Gastbeitrag: Videoüberwachung ist kein wirksames Mittel zur Terrorbekämpfung

Gastbeitrag: Videoüberwachung ist kein wirksames Mittel zur Terrorbekämpfung

Francesco Pillinini

Andreas Büttner

Dieser Text zweier LINKER Polizisten ist auch in der Tageszeitung neues deutschland in gekürzter Fassung erschienen. Er ist eine sehr wohltuend unaufgeregte und sachliche Stimme in der aufgeheizten Debatte um die Ausweitung der Videoüberwachung des öffentlichen Raums. Deshalb finde ich, dass er möglichst weit verbreitet werden sollte und danke den beiden Autoren Andreas Büttner und Francesco Pillinini (Polizeibeamte in Berlin und aktiv im Arbeitskreis LINKE Polizist*innen Berlin-Brandenburg) für die Veröffentlichungsgenehmigung hier im Blog.

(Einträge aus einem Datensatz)
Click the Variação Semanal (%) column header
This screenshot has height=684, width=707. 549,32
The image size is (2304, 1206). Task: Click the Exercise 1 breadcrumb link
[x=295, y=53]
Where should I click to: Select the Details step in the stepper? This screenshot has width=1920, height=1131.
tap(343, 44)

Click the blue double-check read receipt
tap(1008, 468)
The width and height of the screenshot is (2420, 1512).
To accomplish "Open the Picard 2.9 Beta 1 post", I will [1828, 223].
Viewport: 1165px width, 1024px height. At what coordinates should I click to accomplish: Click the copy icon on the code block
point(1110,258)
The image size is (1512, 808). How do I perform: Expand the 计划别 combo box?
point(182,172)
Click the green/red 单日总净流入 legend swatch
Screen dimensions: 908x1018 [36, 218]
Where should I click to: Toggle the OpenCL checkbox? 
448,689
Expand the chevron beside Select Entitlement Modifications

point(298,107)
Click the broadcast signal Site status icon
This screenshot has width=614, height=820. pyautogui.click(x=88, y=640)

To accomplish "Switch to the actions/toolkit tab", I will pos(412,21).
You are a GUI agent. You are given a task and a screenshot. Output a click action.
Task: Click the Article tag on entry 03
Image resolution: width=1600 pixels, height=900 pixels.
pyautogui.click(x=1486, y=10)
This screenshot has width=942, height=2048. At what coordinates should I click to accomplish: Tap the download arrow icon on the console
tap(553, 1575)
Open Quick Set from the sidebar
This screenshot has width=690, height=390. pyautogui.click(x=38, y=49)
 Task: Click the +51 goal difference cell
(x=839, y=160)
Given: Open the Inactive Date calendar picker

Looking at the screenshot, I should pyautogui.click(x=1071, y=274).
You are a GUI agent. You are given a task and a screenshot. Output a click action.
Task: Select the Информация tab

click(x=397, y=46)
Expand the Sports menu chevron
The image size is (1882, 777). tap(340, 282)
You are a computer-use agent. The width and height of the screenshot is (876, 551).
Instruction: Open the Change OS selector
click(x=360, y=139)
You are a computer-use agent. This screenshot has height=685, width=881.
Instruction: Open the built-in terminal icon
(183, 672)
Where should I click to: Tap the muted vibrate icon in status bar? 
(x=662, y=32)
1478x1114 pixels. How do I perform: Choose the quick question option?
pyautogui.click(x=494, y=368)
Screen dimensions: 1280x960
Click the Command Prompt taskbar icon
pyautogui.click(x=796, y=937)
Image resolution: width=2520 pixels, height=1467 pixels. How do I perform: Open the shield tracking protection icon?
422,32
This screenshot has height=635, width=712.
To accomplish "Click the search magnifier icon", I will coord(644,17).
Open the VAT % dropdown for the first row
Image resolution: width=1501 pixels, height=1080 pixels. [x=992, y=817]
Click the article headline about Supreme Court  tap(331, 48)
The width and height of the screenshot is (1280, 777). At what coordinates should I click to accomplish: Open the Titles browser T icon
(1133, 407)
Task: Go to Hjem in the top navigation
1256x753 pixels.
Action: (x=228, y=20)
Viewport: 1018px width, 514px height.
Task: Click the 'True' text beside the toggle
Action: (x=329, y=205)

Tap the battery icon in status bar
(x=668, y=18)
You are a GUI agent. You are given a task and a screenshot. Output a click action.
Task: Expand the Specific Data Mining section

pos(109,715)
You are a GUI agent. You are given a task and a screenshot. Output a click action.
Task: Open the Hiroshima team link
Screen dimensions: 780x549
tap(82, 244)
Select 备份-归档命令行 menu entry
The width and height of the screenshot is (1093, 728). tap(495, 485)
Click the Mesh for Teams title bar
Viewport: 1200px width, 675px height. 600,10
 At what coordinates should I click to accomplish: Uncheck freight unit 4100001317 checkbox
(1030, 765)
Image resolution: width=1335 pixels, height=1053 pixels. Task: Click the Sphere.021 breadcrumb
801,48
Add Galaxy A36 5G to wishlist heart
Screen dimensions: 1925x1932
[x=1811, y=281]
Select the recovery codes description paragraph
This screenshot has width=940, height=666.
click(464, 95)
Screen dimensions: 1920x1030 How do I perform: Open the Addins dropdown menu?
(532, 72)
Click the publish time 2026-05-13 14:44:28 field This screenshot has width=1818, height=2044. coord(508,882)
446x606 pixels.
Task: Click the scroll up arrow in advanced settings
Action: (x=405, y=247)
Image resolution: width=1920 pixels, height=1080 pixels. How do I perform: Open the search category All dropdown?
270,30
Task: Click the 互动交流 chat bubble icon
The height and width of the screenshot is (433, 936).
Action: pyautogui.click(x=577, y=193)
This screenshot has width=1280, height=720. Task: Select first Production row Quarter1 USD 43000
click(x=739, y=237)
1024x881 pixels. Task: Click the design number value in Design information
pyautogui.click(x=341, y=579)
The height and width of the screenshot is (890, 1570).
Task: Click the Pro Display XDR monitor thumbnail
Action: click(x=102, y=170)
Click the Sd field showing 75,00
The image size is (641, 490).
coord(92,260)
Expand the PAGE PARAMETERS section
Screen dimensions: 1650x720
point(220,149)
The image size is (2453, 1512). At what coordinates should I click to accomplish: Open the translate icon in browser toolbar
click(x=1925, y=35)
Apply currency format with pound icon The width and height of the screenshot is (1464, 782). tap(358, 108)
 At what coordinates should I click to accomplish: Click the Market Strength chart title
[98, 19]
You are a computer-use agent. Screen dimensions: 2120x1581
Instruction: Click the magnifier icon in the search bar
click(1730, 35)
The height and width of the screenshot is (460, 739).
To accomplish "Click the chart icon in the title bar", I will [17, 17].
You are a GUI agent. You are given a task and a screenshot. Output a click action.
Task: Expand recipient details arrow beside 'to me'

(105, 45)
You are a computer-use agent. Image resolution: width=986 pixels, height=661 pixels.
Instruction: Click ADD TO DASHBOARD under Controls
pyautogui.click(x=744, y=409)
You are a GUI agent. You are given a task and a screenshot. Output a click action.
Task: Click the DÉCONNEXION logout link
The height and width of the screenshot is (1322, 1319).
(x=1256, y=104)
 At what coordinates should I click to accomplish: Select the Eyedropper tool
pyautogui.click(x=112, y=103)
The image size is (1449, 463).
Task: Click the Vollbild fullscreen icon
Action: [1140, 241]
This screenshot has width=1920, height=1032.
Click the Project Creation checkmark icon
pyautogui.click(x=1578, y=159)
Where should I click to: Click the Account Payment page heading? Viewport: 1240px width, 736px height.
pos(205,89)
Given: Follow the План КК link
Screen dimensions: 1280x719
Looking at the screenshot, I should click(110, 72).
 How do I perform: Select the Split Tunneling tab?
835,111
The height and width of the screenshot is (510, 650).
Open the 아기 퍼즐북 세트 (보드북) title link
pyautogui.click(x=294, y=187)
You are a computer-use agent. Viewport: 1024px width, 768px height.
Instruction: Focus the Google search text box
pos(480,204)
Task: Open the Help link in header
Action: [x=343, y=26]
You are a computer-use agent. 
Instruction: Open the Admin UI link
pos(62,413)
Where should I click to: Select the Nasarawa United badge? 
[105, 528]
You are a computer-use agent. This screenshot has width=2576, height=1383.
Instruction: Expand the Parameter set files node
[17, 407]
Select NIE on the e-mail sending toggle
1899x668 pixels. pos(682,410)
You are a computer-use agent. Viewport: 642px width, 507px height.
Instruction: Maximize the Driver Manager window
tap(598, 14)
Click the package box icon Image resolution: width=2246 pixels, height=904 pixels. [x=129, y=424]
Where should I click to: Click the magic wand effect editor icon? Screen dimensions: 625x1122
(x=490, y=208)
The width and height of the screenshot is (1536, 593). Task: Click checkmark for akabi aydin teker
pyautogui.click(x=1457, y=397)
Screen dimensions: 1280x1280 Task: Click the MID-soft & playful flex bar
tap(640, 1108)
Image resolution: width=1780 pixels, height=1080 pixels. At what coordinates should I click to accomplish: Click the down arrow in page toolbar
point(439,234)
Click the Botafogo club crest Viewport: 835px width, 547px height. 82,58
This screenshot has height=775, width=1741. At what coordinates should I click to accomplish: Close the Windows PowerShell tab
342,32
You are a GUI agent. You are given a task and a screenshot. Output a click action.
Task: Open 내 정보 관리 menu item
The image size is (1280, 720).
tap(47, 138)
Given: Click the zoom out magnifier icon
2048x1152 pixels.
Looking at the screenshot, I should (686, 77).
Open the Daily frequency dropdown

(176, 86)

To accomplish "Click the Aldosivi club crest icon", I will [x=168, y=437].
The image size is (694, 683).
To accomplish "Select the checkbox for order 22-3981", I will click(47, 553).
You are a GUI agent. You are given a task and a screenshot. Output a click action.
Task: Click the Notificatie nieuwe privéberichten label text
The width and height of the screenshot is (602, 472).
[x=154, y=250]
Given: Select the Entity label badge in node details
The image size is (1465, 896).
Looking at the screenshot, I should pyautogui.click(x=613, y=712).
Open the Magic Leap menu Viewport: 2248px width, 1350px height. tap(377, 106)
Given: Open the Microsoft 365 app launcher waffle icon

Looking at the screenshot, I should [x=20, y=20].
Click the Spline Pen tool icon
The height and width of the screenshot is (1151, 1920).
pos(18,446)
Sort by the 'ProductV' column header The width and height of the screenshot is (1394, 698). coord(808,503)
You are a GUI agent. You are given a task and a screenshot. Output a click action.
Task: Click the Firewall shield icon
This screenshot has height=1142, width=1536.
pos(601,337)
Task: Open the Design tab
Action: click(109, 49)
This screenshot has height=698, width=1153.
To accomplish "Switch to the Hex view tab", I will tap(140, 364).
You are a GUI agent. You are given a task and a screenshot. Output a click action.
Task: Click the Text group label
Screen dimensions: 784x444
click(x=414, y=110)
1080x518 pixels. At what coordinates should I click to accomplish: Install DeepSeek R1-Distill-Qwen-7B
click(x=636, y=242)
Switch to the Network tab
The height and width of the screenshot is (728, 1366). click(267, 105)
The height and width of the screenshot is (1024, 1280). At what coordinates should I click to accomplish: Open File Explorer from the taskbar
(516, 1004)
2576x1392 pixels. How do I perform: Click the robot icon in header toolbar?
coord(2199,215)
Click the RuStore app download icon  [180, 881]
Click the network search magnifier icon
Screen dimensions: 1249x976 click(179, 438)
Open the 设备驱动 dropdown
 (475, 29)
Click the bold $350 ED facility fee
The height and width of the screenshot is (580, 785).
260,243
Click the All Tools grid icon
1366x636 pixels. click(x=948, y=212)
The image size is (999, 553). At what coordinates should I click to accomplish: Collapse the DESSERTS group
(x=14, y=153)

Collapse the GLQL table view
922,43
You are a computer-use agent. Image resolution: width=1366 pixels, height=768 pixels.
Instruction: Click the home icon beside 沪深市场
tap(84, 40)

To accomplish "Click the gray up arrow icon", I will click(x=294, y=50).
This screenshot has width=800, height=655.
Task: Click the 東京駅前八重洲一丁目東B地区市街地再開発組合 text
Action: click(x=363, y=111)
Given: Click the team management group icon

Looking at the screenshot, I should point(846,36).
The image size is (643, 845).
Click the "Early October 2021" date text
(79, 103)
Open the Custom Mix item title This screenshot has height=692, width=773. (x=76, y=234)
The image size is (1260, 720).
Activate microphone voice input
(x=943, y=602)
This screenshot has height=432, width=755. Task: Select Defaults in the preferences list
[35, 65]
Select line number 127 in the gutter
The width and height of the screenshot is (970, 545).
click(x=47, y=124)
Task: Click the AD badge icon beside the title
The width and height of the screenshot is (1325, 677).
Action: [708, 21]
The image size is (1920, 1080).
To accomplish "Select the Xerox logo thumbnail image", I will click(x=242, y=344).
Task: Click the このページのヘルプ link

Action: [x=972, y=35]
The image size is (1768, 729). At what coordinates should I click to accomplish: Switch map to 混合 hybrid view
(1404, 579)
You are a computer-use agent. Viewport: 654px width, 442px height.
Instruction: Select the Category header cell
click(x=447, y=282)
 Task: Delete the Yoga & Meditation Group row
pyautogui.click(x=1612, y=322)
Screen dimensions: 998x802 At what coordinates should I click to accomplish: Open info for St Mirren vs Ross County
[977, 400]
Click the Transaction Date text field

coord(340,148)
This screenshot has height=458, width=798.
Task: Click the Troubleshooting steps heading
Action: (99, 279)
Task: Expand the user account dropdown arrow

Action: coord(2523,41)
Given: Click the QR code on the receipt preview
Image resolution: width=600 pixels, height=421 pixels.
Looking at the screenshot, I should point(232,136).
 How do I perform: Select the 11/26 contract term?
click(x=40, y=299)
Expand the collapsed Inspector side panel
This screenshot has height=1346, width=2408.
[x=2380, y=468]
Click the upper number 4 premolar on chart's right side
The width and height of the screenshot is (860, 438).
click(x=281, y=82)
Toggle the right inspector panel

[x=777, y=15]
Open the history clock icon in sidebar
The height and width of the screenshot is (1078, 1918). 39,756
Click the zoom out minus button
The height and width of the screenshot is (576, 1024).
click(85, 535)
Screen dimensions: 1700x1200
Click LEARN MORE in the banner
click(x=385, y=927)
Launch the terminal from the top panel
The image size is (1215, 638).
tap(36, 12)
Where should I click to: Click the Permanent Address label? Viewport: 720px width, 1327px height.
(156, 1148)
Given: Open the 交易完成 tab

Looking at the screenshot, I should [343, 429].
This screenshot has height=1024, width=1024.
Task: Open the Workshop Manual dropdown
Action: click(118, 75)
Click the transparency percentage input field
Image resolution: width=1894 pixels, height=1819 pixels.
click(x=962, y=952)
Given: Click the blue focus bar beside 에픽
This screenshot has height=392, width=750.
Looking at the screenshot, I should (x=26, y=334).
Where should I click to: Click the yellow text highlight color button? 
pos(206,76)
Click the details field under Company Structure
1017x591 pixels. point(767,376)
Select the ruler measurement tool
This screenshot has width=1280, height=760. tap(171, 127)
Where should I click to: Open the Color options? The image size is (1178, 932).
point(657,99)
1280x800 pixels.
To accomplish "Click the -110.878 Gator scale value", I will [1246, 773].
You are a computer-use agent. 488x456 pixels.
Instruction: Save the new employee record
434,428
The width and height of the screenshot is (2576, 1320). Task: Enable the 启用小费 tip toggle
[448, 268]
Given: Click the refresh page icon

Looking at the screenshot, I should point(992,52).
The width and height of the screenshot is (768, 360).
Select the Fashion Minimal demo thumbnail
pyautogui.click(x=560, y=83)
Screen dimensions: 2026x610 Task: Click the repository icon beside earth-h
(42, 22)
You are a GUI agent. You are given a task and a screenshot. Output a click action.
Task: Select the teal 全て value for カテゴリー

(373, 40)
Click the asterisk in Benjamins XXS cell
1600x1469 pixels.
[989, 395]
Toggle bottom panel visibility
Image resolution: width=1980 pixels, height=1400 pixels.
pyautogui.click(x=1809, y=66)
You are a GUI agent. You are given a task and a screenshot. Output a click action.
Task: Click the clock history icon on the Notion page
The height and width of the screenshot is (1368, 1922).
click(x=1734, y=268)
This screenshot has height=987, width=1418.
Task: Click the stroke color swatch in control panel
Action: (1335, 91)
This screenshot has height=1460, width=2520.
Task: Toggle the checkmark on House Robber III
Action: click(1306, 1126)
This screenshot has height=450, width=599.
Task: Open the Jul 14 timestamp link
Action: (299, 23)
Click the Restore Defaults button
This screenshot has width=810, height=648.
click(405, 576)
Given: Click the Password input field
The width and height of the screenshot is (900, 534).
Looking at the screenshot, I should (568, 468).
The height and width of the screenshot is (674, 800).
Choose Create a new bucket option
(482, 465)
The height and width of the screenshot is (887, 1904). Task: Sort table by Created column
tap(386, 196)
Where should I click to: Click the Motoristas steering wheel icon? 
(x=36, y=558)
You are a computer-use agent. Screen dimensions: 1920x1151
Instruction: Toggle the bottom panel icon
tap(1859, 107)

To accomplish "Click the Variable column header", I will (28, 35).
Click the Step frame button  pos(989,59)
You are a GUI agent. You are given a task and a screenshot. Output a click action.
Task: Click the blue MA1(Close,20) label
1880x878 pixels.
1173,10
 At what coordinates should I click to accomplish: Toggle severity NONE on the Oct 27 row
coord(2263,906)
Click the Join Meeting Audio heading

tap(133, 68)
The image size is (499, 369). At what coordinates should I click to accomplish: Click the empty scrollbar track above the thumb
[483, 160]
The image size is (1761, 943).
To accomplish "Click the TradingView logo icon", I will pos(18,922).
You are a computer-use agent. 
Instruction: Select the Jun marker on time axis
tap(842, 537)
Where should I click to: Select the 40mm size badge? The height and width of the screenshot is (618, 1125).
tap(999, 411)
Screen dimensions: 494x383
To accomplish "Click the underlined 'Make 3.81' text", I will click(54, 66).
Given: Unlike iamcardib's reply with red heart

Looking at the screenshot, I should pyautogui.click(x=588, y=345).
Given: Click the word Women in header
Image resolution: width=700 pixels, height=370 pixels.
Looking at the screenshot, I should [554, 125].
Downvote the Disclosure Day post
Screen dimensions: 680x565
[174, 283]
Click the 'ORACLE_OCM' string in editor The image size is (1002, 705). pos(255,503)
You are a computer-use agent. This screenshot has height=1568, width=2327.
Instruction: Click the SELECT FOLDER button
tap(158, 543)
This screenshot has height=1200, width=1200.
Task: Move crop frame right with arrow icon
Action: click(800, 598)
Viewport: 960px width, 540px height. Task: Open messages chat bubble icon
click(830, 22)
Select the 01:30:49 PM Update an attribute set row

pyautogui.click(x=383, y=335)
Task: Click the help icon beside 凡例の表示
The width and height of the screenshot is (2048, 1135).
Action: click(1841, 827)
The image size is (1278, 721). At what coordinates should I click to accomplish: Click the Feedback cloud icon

**Gestellte Aufgabe 1**
Ändere bitte im Gastbeitrag zur Videoüberwachung den Abschnitt, der mit den Worten „Dieser Text zweier“ beginnt und mit „hier im Blog.“ endet, indem du „Tageszeitung“ durch „Zeitung“ ersetzt. Gib den Abschnitt danach vollständig wieder.
**Gestellte Aufgabe 2**
Schreibe den Gastbeitrag zur Videoüberwachung nach seinem letzten Satz weiter.

**Schriftliche Antwort 1**
Dieser Text zweier LINKER Polizisten ist auch in der Zeitung neues deutschland in gekürzter Fassung erschienen. Er ist eine sehr wohltuend unaufgeregte und sachliche Stimme in der aufgeheizten Debatte um die Ausweitung der Videoüberwachung des öffentlichen Raums. Deshalb finde ich, dass er möglichst weit verbreitet werden sollte und danke den beiden Autoren Andreas Büttner und Francesco Pillinini (Polizeibeamte in Berlin und aktiv im Arbeitskreis LINKE Polizist*innen Berlin-Brandenburg) für die Veröffentlichungsgenehmigung hier im Blog.

**Schriftliche Antwort 2**
Videoüberwachung ist kein wirksames Mittel zur Terrorbekämpfung

Von Andreas Büttner und Francesco Pillinini

Mehrere schwere Gewalttaten erschütterten in den vergangenen Wochen die Hauptstadtregion: Der Anschlag auf dem Breitscheidplatz, der 12 Menschen das Leben kostete und bei dem mehrere Dutzend Personen verletzt wurden, aber auch der Tritt eines Täters in den Rücken einer völlig unbeteiligten Frau, die daraufhin die Treppe in einem U-Bahnhof herunterstürzte und der versuchte Mord an einem Obdachlosen, bei dem sieben Täter versuchten, diesem Menschen anzuzünden und dessen Habe bei dieser Tat in Brand geriet. Diese Taten haben uns sprachlos und fassungslos gemacht und wir haben gehofft, dass die Debatte in Medien und Politik, wie solche Gewalttaten künftig verhindert werden können, von Sachlichkeit und Fachlichkeit geprägt ist. Diese Hoffnung hat sich nicht erfüllt und so beobachten wir aktuell einen Diskurs, der nur auf den kurzen medialen Erfolg setzt.  Einige scheinen ihre Sprachlosigkeit jedoch durch Empathielosigkeit zu ersetzen. Insbesondere Politiker der konservativen und rechten Parteien sind der Auffassung, man müsse jetzt um jeden Preis die Eingriffsbefugnisse der Polizei erweitern und die Videoüberwachung des öffentlichen Raums massiv ausweiten, um diese Taten verhindern zu können.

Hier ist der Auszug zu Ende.